**Description of the task:** Word for word, please restate the line that contains "Task: Tap the 트윗 title in header" and all lines after it through the end of the material, minus the pictures.
──────────
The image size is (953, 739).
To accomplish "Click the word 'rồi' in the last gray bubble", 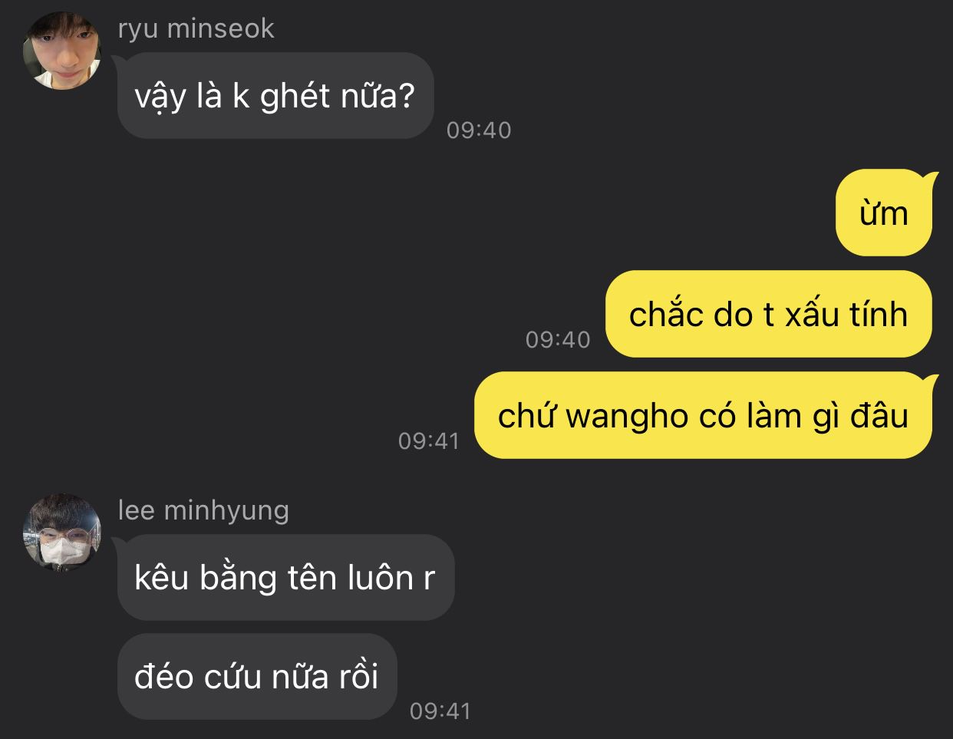I will [358, 677].
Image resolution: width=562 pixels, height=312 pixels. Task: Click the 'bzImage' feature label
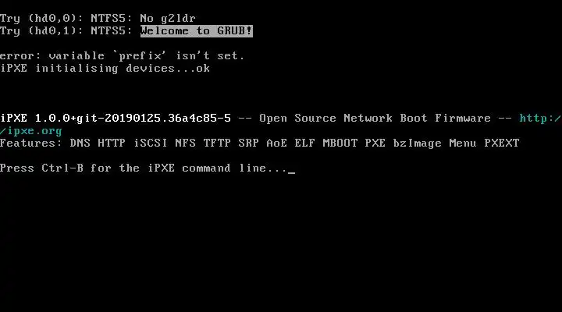click(x=417, y=144)
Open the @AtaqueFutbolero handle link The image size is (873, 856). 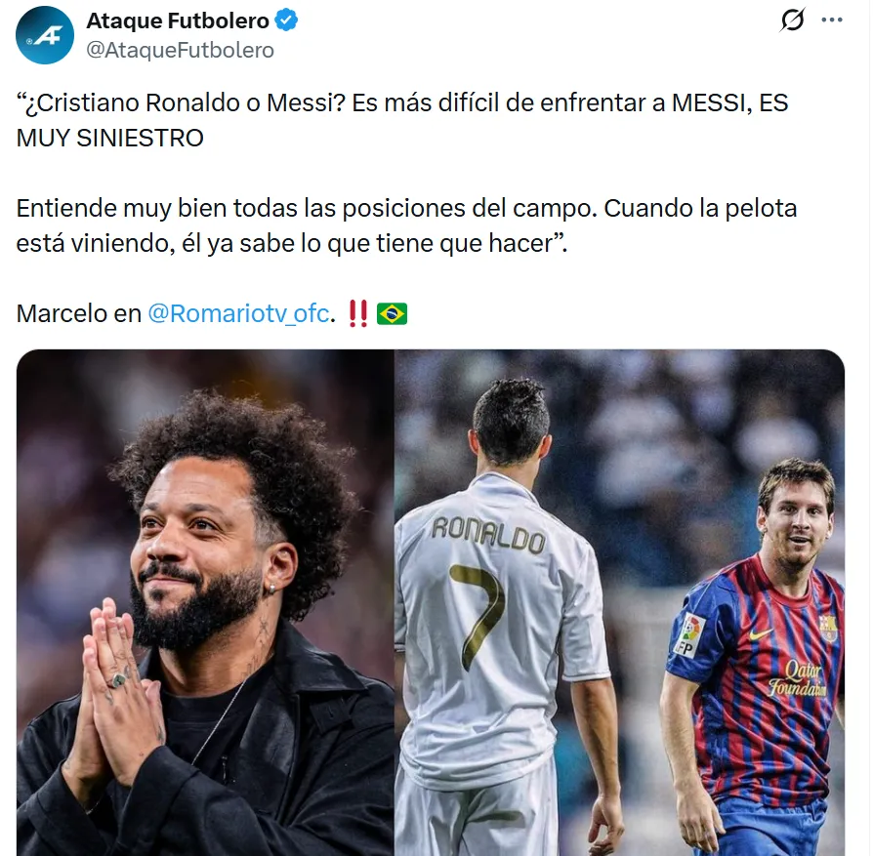180,50

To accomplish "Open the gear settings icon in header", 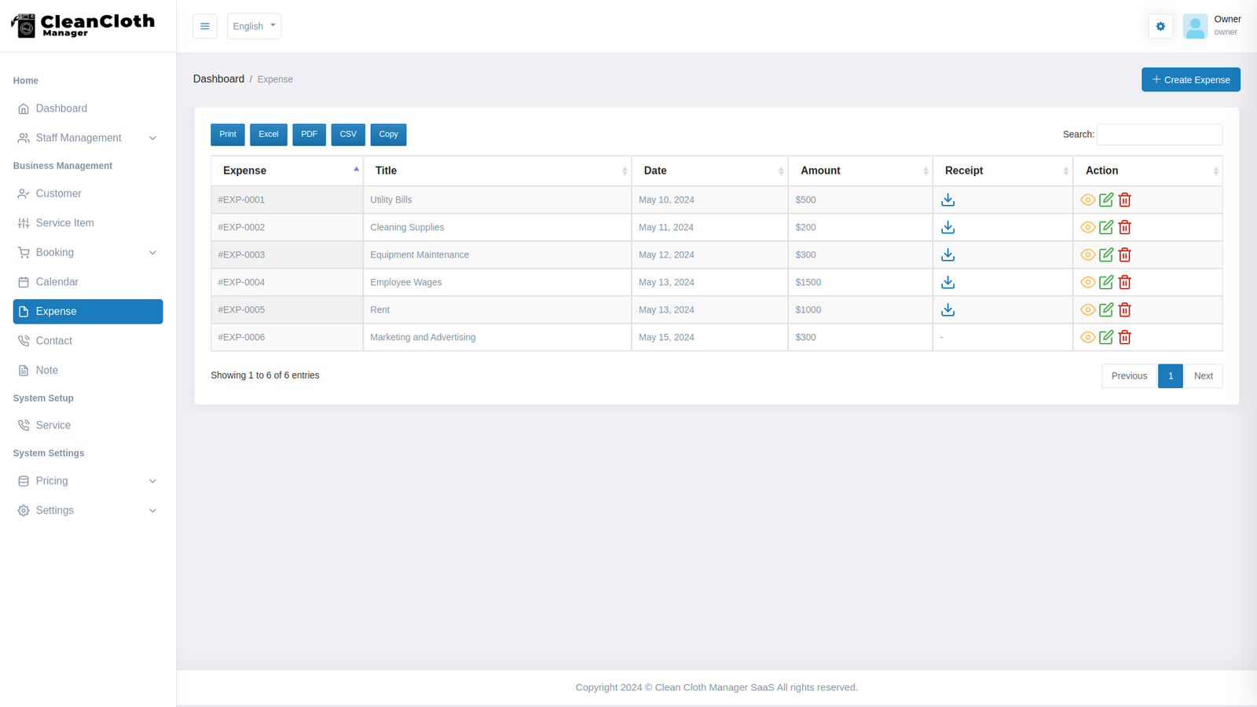I will click(1160, 26).
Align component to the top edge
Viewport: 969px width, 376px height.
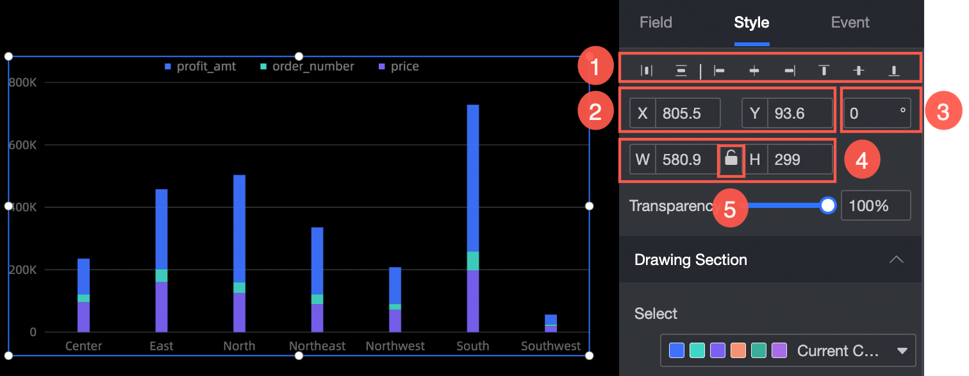(x=824, y=71)
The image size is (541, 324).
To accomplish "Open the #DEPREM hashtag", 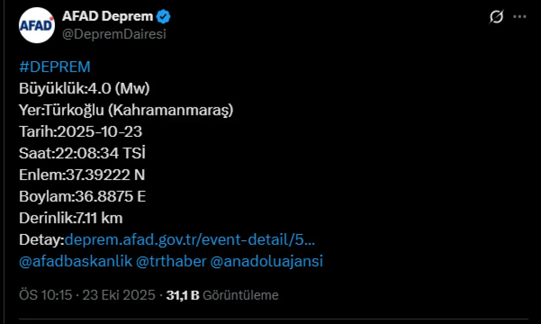I will 55,67.

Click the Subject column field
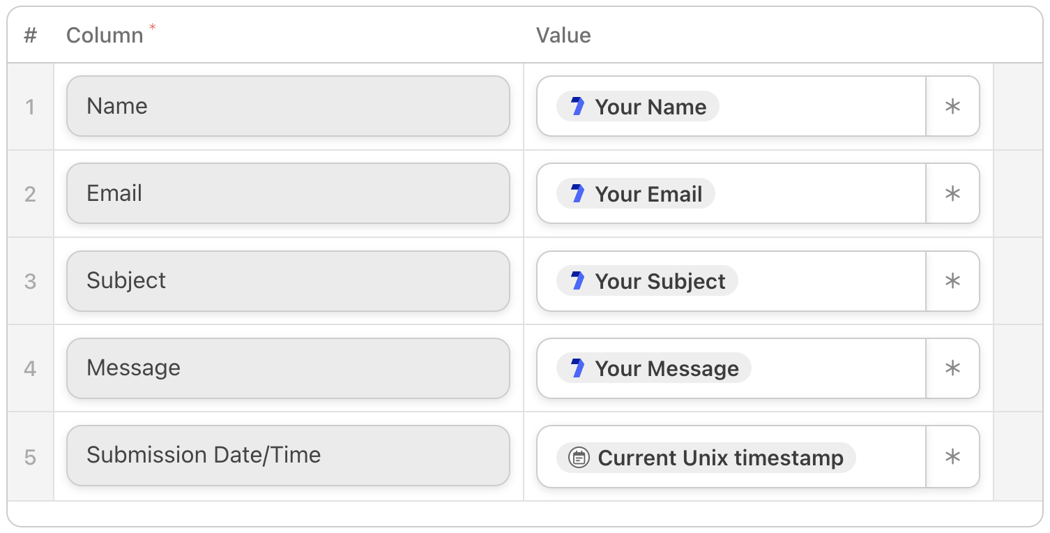pos(288,280)
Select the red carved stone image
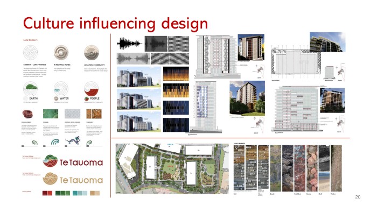 pyautogui.click(x=27, y=114)
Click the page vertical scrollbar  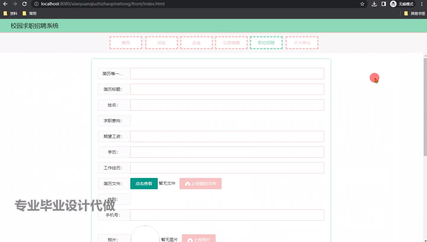(x=425, y=107)
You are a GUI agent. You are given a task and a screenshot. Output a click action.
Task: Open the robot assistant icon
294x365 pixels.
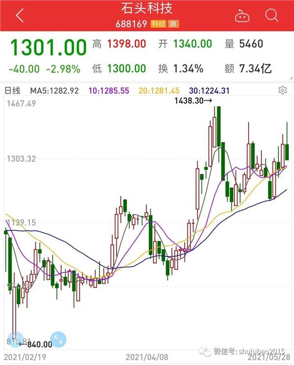242,16
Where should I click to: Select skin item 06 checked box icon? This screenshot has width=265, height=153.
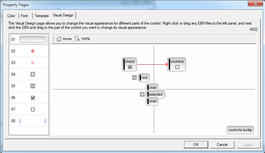33,98

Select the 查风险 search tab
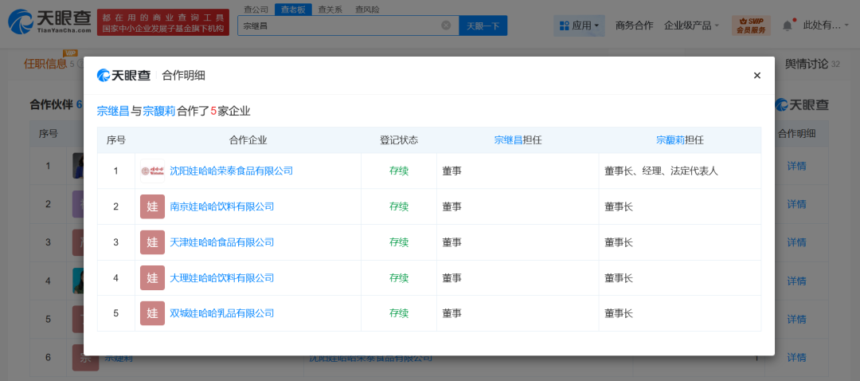[x=366, y=10]
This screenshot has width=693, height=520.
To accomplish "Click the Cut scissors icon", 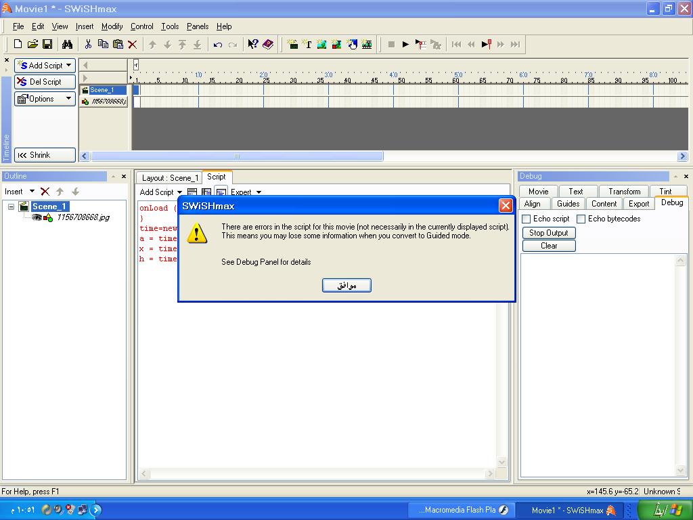I will pos(88,45).
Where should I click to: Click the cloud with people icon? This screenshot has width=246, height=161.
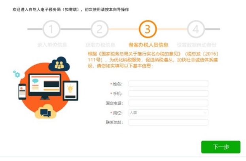[59, 64]
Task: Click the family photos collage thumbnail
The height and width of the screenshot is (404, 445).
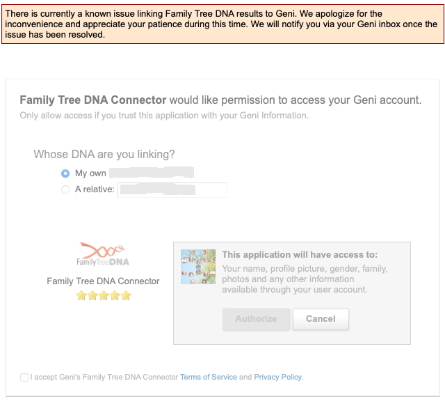Action: click(x=198, y=266)
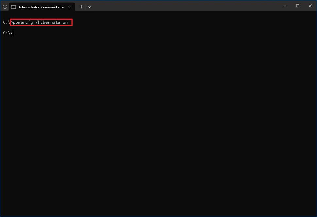Minimize the terminal window
The width and height of the screenshot is (317, 217).
[285, 6]
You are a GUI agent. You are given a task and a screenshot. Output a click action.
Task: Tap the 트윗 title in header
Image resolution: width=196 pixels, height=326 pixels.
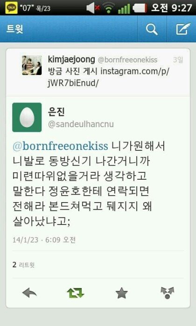pos(15,29)
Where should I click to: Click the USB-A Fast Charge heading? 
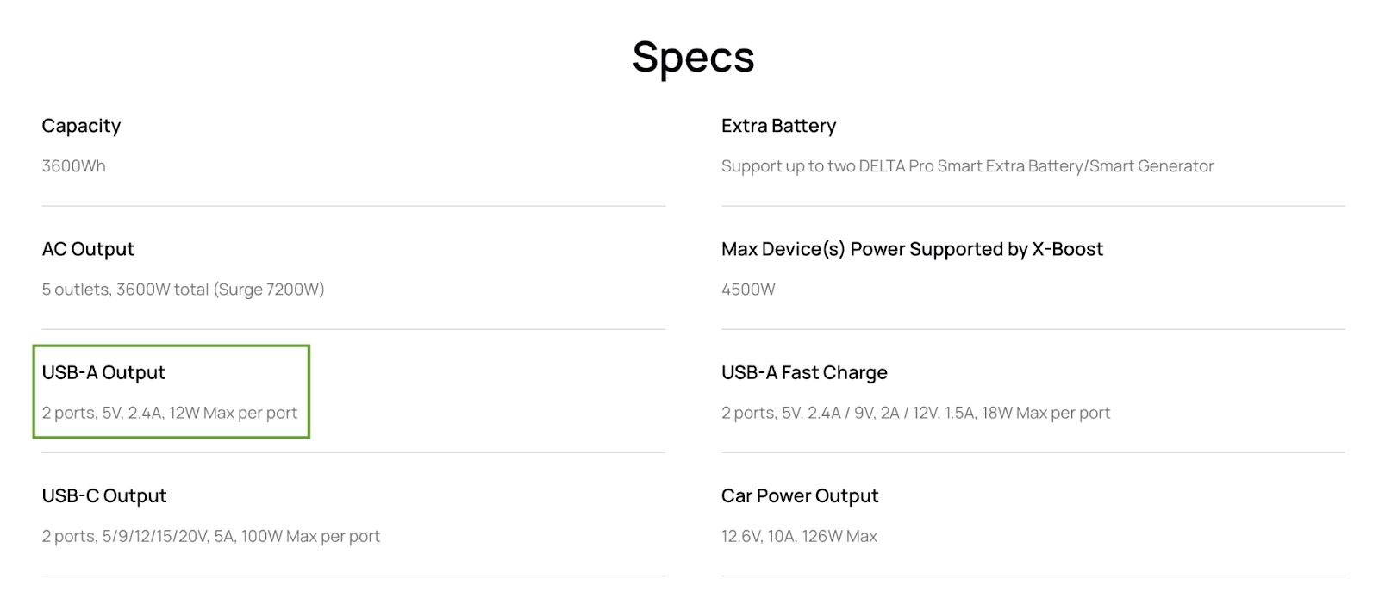[804, 372]
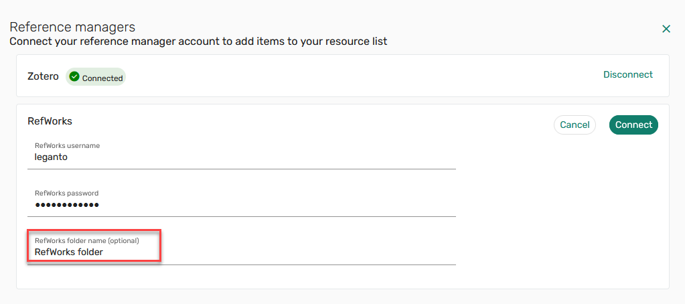Click empty space in the Zotero row
The width and height of the screenshot is (685, 304).
click(x=362, y=76)
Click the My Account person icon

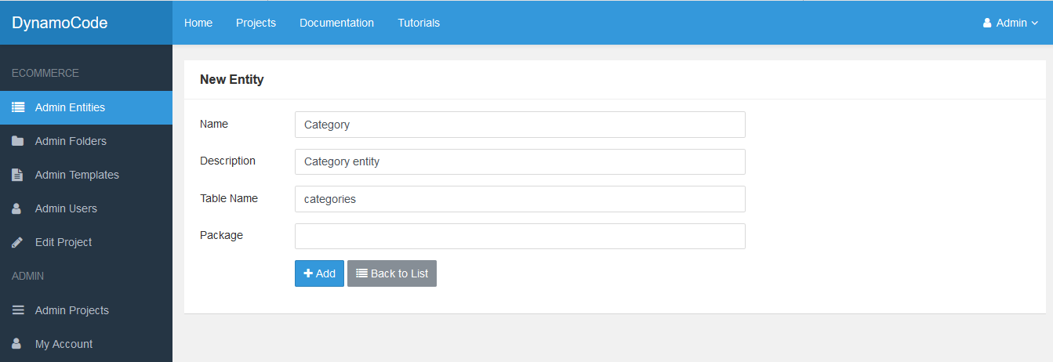click(x=17, y=344)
──────────
**Response below:**
Task: Tap the 트윗 title in header
Image resolution: width=196 pixels, height=326 pixels.
pos(15,29)
Where should I click to: Click the USB-A Fast Charge heading? 
[804, 372]
Click empty space in the Zotero row
The width and height of the screenshot is (685, 304).
click(x=362, y=76)
Click the My Account person icon

click(x=17, y=344)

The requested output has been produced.